Reputation: 31
I'm working with quanteda here, and finding that when I convert from a document-feature matrix to topic models I lose some documents. Does anyone know why this is or how I can prevent it? It is causing me some problems in a later section of the analysis. This code starts from the construction of the dfm to the conversion. when I run nrow(dfm_counts2), I get 199,560 rows. But after converting to dtm_lda, there are only 198,435?
dfm_counts <- corpus_raw %>%
dfm(tolower = TRUE, remove_punct = TRUE, remove_numbers=TRUE,
remove = stopwords_and_single,stem = FALSE,
remove_separators=TRUE,remove_url =TRUE, remove_symbols = TRUE)
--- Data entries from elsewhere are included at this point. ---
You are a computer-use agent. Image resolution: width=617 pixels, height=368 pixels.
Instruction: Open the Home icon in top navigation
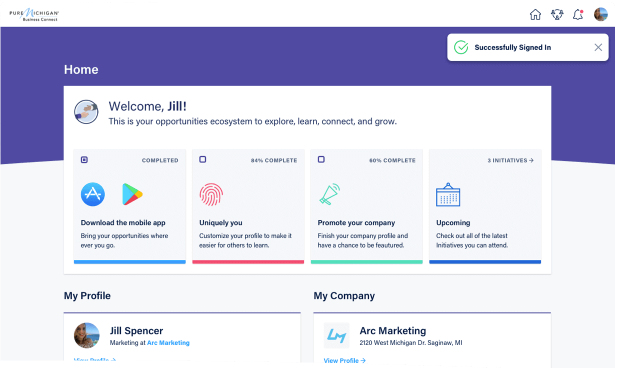(535, 15)
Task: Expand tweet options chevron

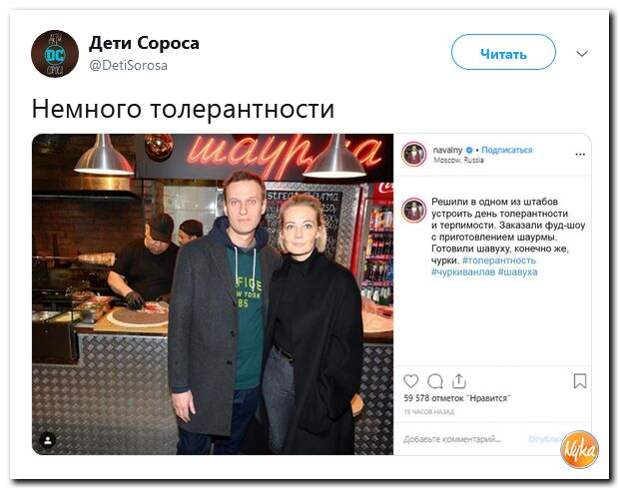Action: coord(582,53)
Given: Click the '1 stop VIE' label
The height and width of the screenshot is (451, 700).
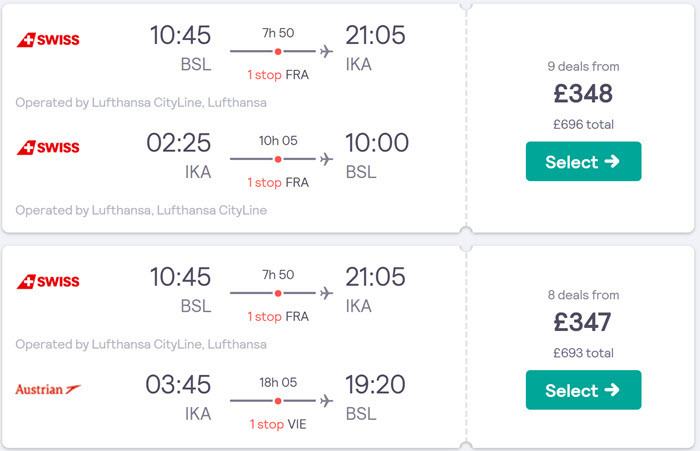Looking at the screenshot, I should pos(278,424).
docnames(dfm_counts)<-dfm_counts@docvars$index
## trimming tokens too common or too rare to improve efficiency of modeling
dfm_counts2<-dfm_trim(dfm_counts, max_docfreq = 0.95, min_docfreq=0.005,docfreq_type="prop")
dtm_lda <- convert(dfm_counts2, to = "topicmodels")
Upvotes: 1
Views: 171
Reputation: 14902
That's because after your trimming, some documents now consist of zero features. convert(x, to = "topicmodels") removes empty documents, since you cannot fit them in a topic model, and
topicmodels::LDA()` produces an error if you try.
In the dfm_trim()
call, 199560 - 198435 = 1125 documents must have consisted of features that fall outside your docfreq range.
I suspect that this will be true:
sum(ntoken(dfm_counts2) == 0) == 1125
By the way you can rename the document names by:
docnames(dfm_counts) <- dfm_counts$index
Better to use this operator than access object internals.
Upvotes: 1